Engineers during the American Civil War for Kids and Teachers - Herman Haupt Illustration

American Civil War, Engineers

The North: The North was fortunate to have the construction ability of the frontiersmen on their side. Using the skills of these men, the North formed an Engineer Corps. The Corps was staffed with men who had built forts, roads, bridges, and railroad tracks. The Union made good use of an extremely talented engineer named Herman Haupt. Haupt had graduated from West Point Academy at age 18. He had resigned from the army before the Civil War, but agreed to come back into the war effort as long as he had no uniform, no military title, and no pay beyond his personal expenses. The War Office agreed. Just the same, Herman Haupt soon became General Herman Haupt.

Haupt taught his men how to build prefabricated bridge parts. He fortified existing bridges with defensive towers. He used slaves in areas the Union controlled in the South as labor to dismantled plantation houses for building materials. Loaded trains ran back and forth over a bridge Haupt built that Lincoln is quoted as saying "was built of nothing but beanpoles and cornstalks". Haupt pontoon bridges, with floating boats about 20 feet apart, held together with rails and dirt. One of the most of his accomplishments was to design a way to straighten bent rails so railroad track could be quickly repaired. He also created instruction manuals that were distributed to the Union army that showed how to rip up and wreck Confederate railroad tracks. He was incredible! 
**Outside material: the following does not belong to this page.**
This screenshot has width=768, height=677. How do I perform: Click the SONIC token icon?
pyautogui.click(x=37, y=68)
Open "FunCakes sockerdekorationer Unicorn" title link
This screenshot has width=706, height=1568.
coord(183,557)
The South: The South formed the Confederate Engineer Bureau, but it was not nearly as successful as the engineer corps in the North. The South lacked the leadership the North enjoyed. There was a shortage of materials. The South did not use slaves as construction workers, which limited their manpower. The South did not have the iron necessary to repair necessary railroad tracks as the North destroyed them.